A manipulação de imagem nas redes sociais e seus malefícios à saúde mental
Enviada em 03/11/2021
O despontamento da internet como ferramenta de sociabilidade, dinâmica essa fomentada pela Revolução Técnico-Científica-Informacional, trouxe ao panorama coletivo o impasse relacionado à distorção de imagem e a sua consequente reverberação na saúde mental dos internautas. Nesse sentido, cabe analisar que, como causa principal dos distúrbios psíquicos ocasionados pelas redes sociais, tem-se a absorção, pelos indivíduos, de moldes preestabelecidos.
Sob esse viés, em primeira instância, é lícito postular que a interiorização de esteriótipos consagrados propulsiona o mal-estar individual. Isso ocorre pois, em paridade com as ideias proclamadas pelo psicanalista francês Jacques Lacan, as mídias consolidadas exercem enorme pressão sobre os usuários, os quais se encontram imersos em um cenário pictórico, marcado por ilusões e distorções do concreto. Entretanto, por mais que os indivíduos repugnem certos produtos veiculados, a mensagem central de manipulação permanece, o que contribui com o desenvolvimento de padrões comparativos a serem seguidos. Assim, é possível inferir que as redes de dominação encontram-se camufladas, por exemplo, em vestimentas da moda atual, em maneiras de se portar e, principalmente, na estética atuante.

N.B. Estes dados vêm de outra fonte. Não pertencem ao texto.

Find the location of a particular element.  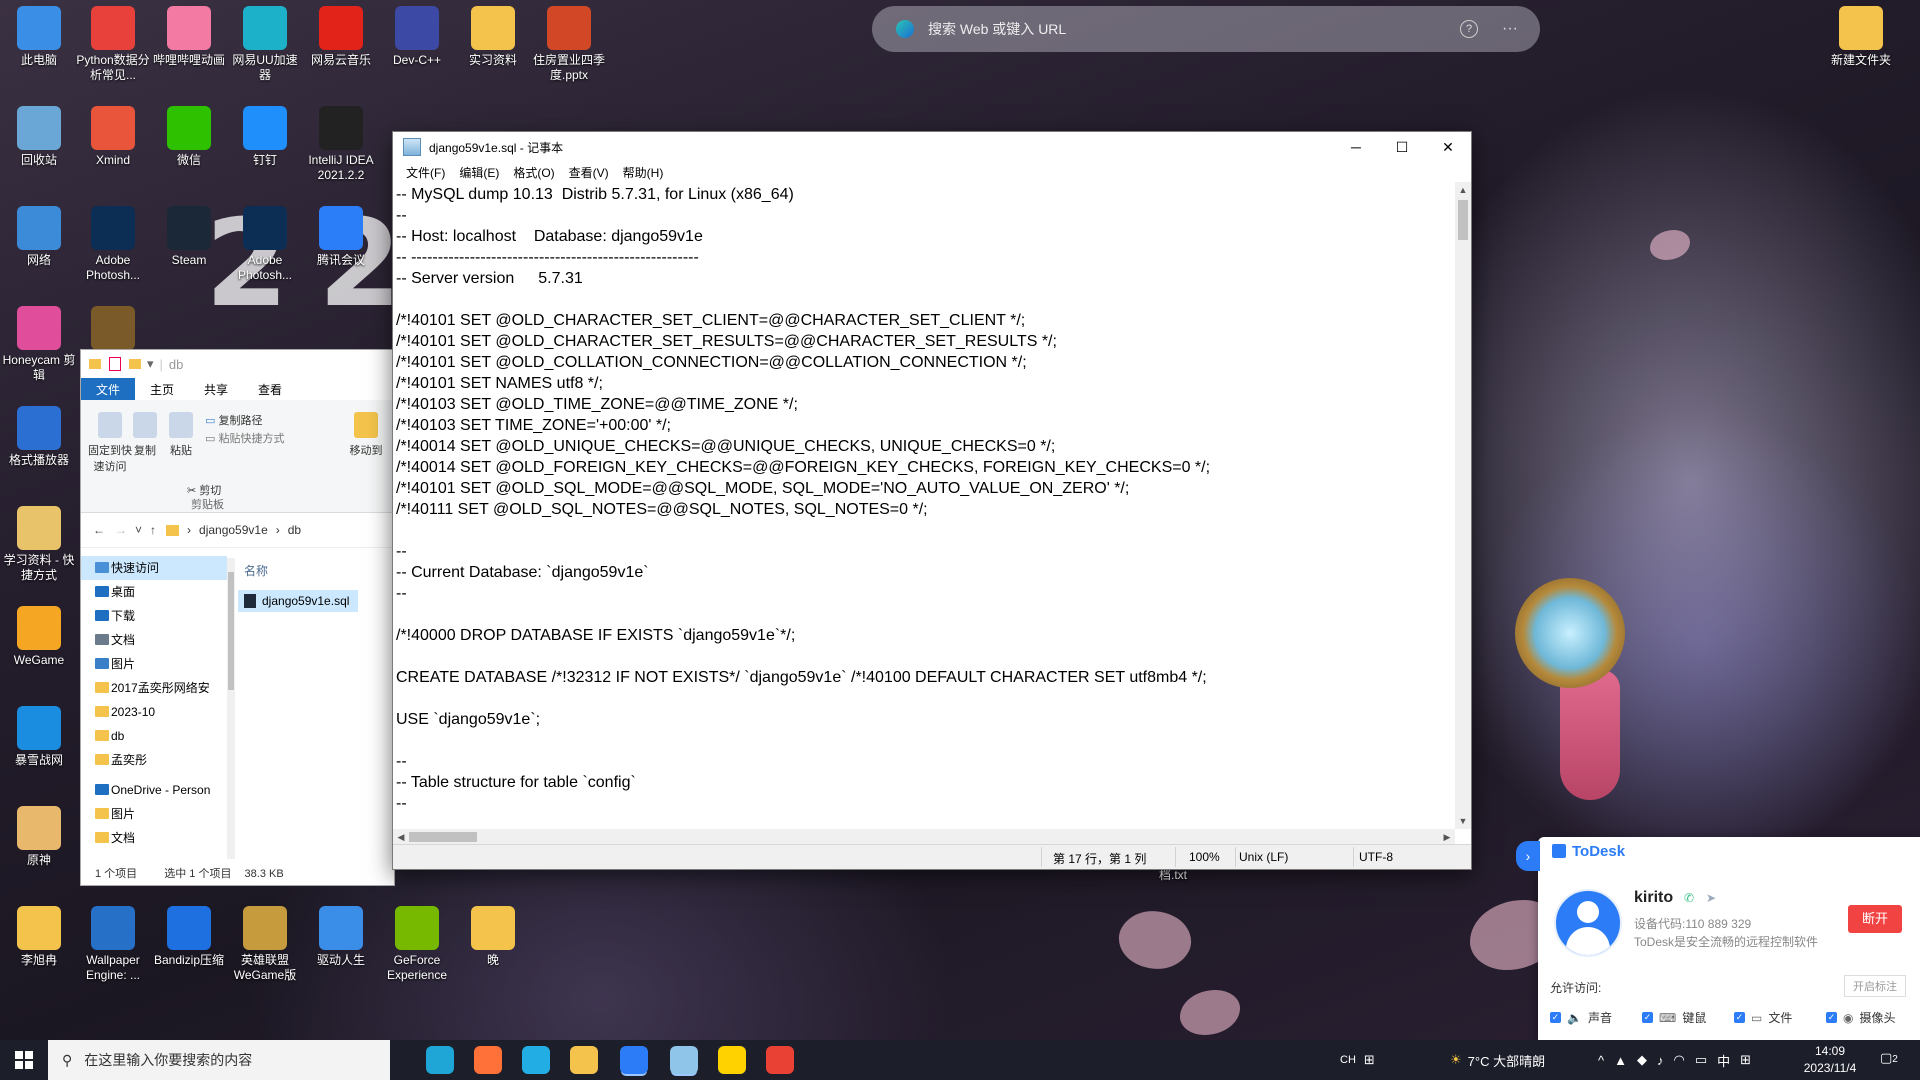

nav-item: 孟奕彤 is located at coordinates (154, 760). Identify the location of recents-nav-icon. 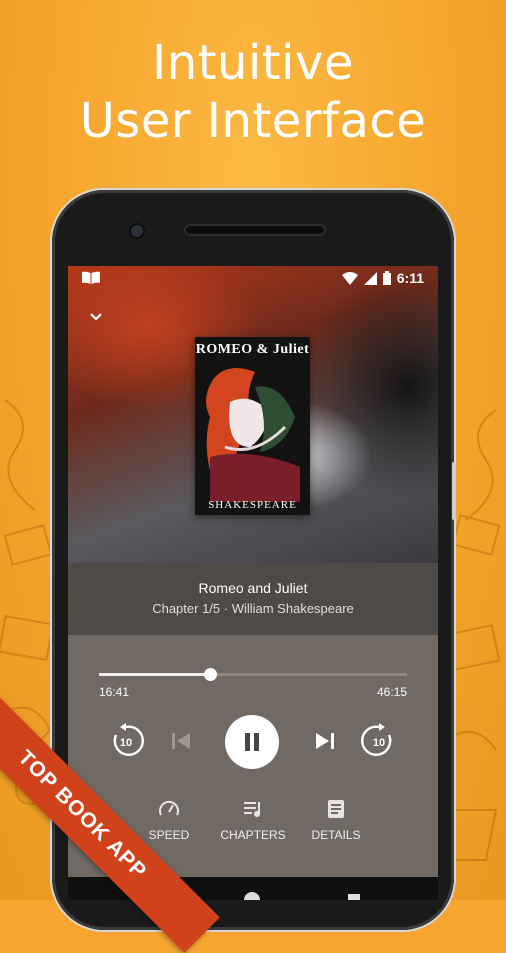
(354, 897).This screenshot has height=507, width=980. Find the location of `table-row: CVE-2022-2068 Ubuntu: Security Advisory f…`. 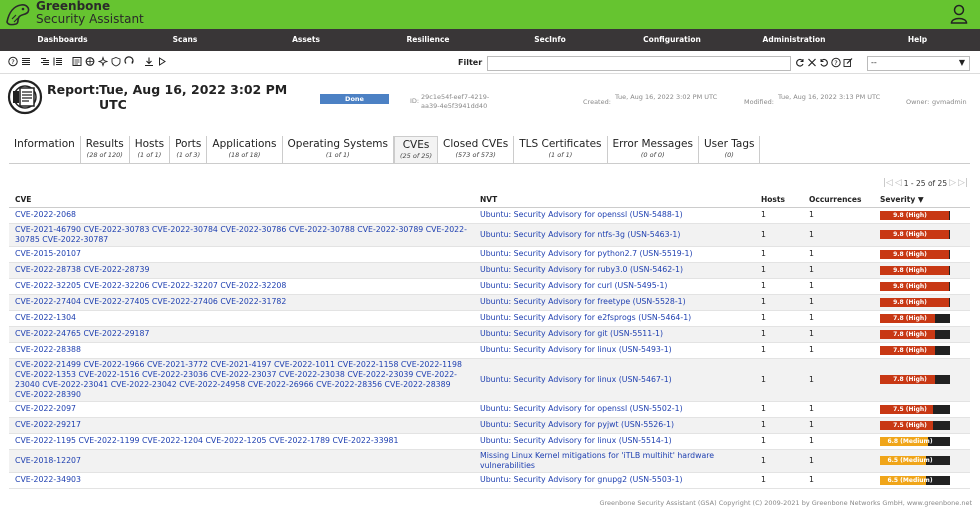

table-row: CVE-2022-2068 Ubuntu: Security Advisory f… is located at coordinates (490, 216).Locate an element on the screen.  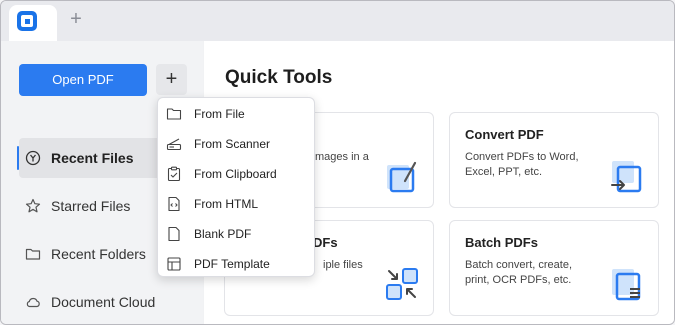
create-pdf-plus-button: + is located at coordinates (172, 80).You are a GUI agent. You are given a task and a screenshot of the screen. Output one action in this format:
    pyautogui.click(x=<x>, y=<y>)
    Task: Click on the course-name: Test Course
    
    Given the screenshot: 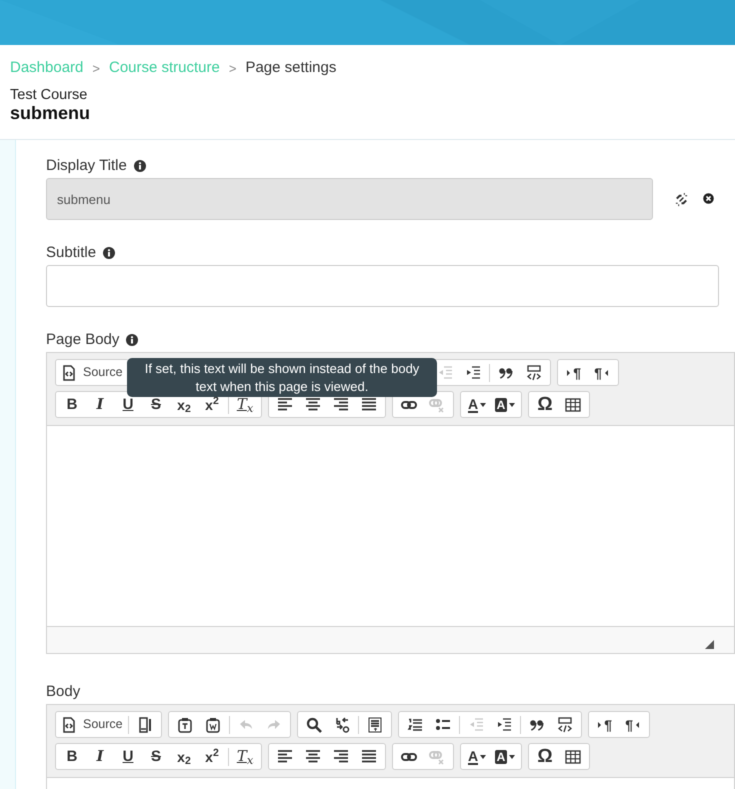 What is the action you would take?
    pyautogui.click(x=49, y=96)
    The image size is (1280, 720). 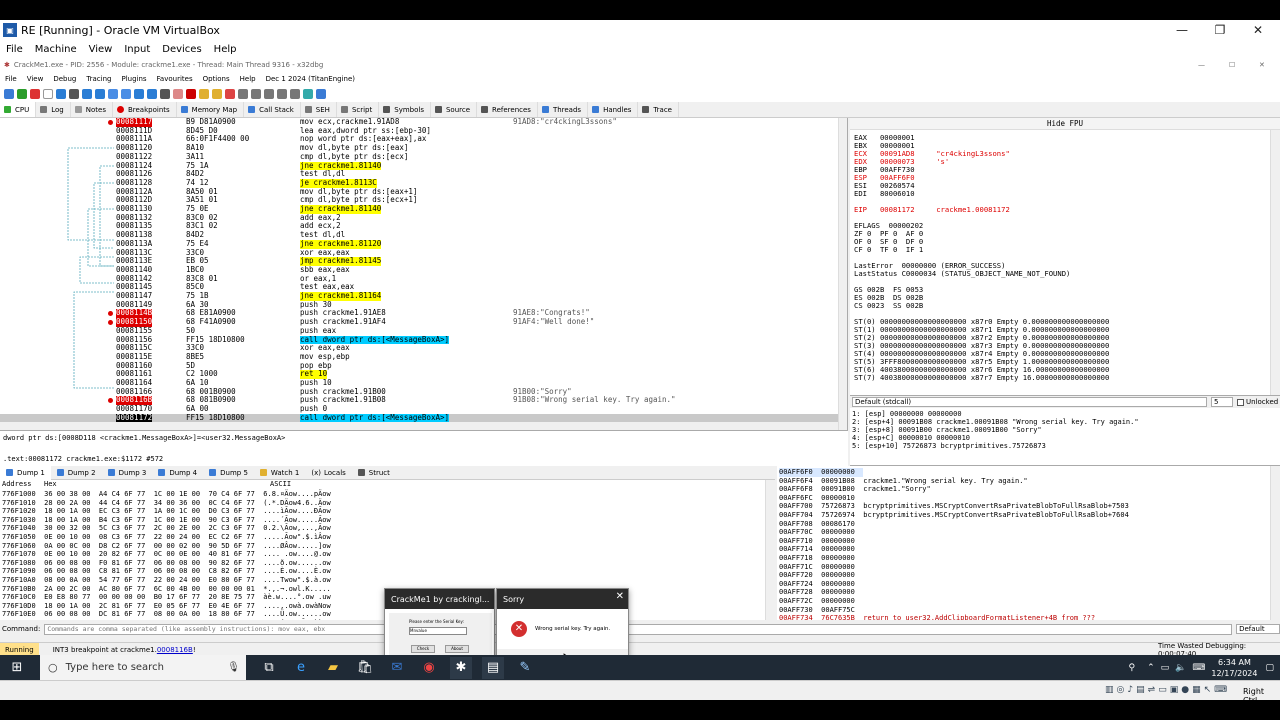 What do you see at coordinates (191, 94) in the screenshot?
I see `breakpoint-icon` at bounding box center [191, 94].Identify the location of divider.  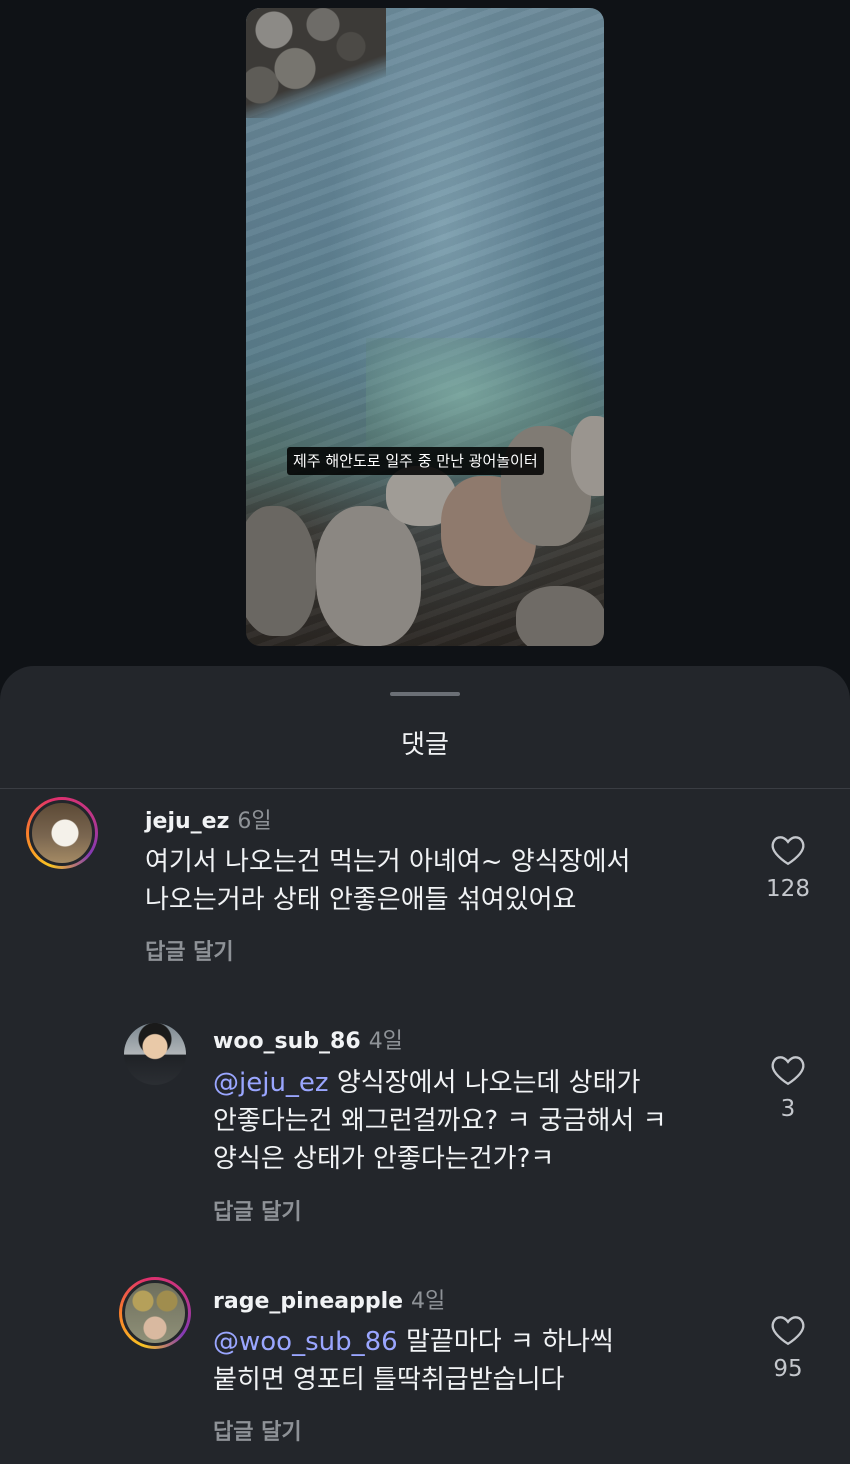
(425, 788).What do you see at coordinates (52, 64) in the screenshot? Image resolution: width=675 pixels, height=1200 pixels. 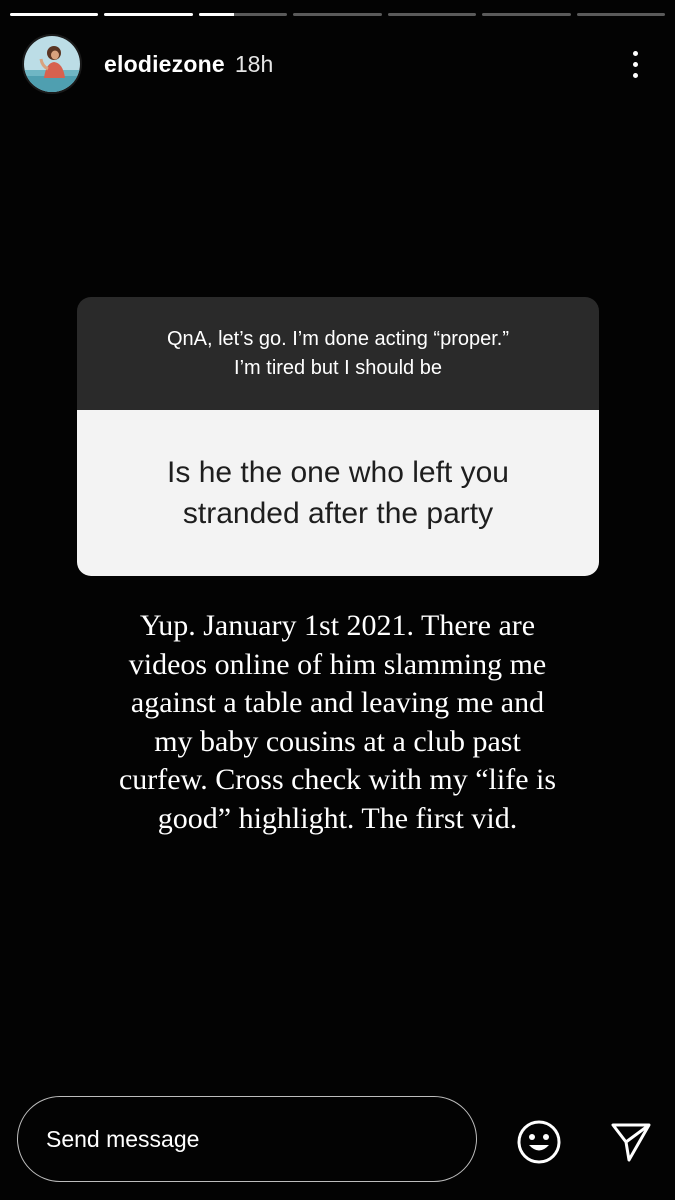 I see `avatar` at bounding box center [52, 64].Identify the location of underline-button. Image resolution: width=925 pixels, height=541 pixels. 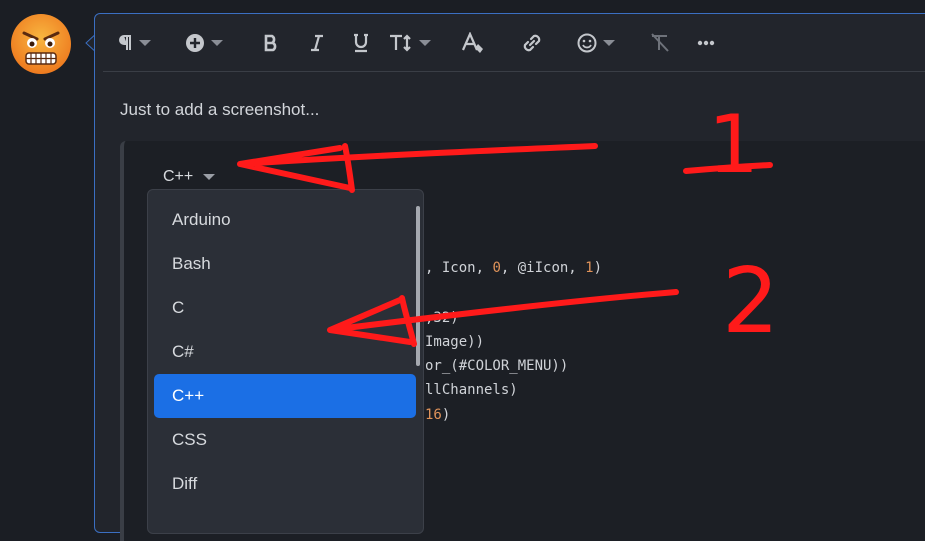
(361, 43).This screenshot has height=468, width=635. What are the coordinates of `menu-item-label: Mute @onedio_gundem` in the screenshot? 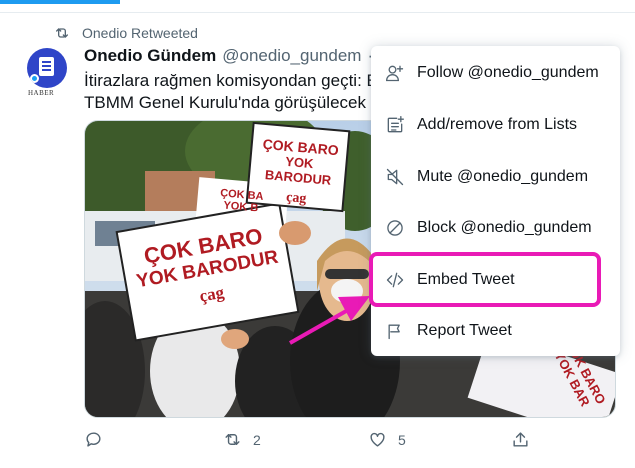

Outrossim, é válido mencionar que, como resultado do fenômeno de personalização supracitado, configura-se, cada vez mais, a falta de amor próprio e a dificuldade de autoaceitação, aspectos que culminam na deteriorização da saúde mental . Nessa perspectiva, em consonância ao posicionamento de Zygmund Bauman na obra “Modernidade Líquida”, a contemporaneidade é guiada pelas aparências, em que o “parecer” torna-se premissa essencial de inclusão. Dessa forma, o tecido social hodierno é marcado pela enorme chaga da felicidade artificial, enormemente exaltada pela coletividade.
Destarte, a fim de mitigar a manipulação inerente às redes midiáticas, é necessário que ações sejam efetivadas. Para tanto, as grandes empresas dotadas de engajamento, como a Instagram e a SnapChat, devem impor limites e restições à política de atuação instaurada no corpo organizacional. Isso deve ser feito por meio da retirada de efeitos faciais naturalmente inalcançáveis e idealizadores da estética perfeita. Ademais, tais corporações necessitam incentivar a inclusão de modelos reias, que retratem, de fato, as diversidades e os contrastes existentes. Com efeito, permeará, na nação verde-amarela, uma realidade que demonstre as múltiplas facetas do ser humano.